“Imaginemos una oscura caverna en
cuyo fondo, allá donde no alcanza la luz del Sol, están encadenados cara a la
pared un puñado de prisioneros. No pueden ni siquiera volver la cabeza, sólo
mirar el liso muro rocoso que tienen frente a ellos. Tras los prisioneros hay
encendidas unas cuantas hogueras y
varias personas van y vienen transportando cargas diversas: armas, jarrones, estatuas,
ramas de árbol y hasta animales vivos. Las sombras de esos transeúntes se
dibujan en la roca del fondo, al modo de sombras chinescas (¿habéis visto cómo
la sombra de una mano en la pared puede parecer un perro que abre y cierra la
boca o un pájaro?), y los pobres
prisioneros, que nunca han salido de la caverna y visto otro paisaje, están
convencidos que son seres reales, no meros reflejos.
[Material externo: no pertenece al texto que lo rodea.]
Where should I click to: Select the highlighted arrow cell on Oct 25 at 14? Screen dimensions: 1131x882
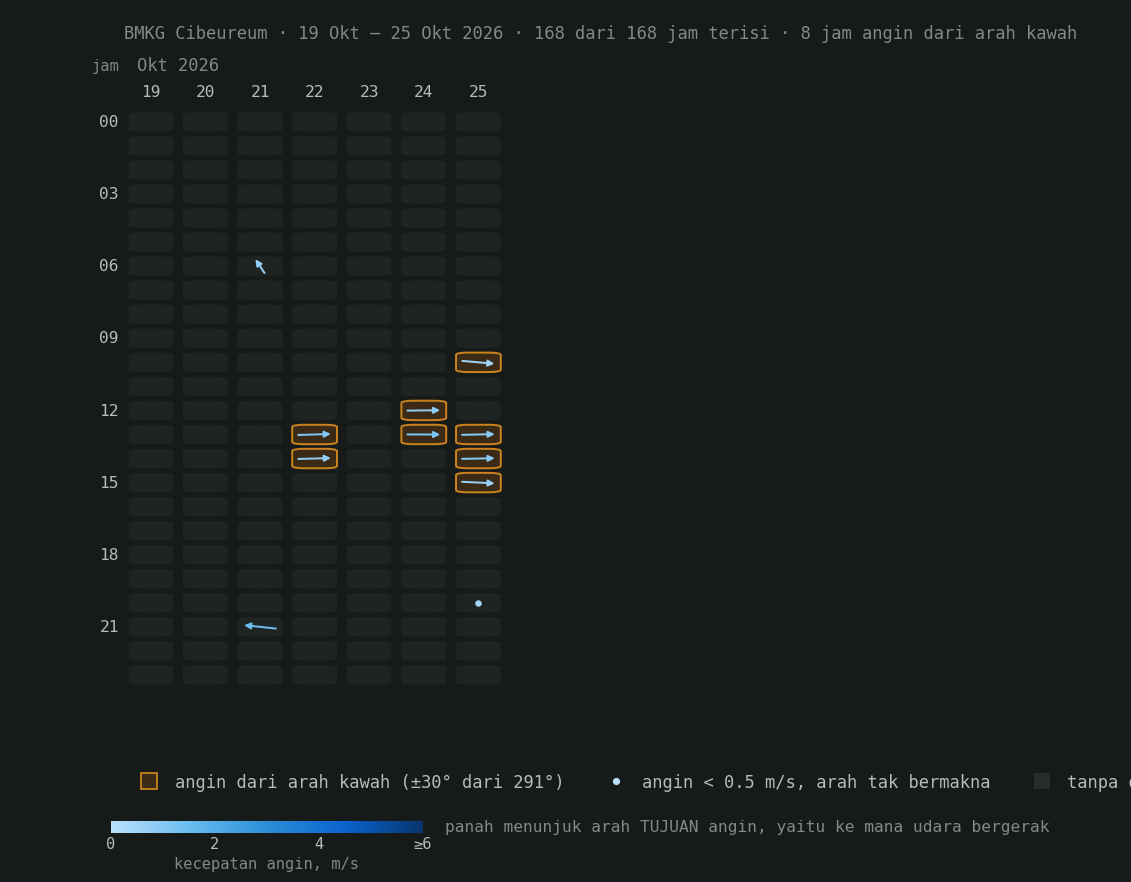point(478,459)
Pero he aquí que un
prisionero logra romper sus cadenas, escapa de la caverna y sale a la luz
exterior; allí está la auténtica realidad, los pájaros y los leones, el mar,
los árboles…el mismísimo Sol que brilla en el cielo. Regresa al interior para
comunicar la verdad a sus compañeros, que siguen encadenados, pero nadie le
hace caso y todos se burlan de él, creyendo que la libertad lo ha enloquecido.
Para quien vive atado a las sombras sólo las sombras son reales”
Recordé este pasaje del libro al ver
el inicio de la “La educación prohibida”, un vídeo que nos convoca a pensar críticamente la educación y a actuar frente a la necesidad de cambiar los viejos paradigmas que, en nuestro caso, impide
que los adultos desplieguen sus potencialidades mediante el aprendizaje, alejando así la oportunidad de construir una
corriente de desarrollo social que supere la actual exclusión de los estudiantes … y de nosotros.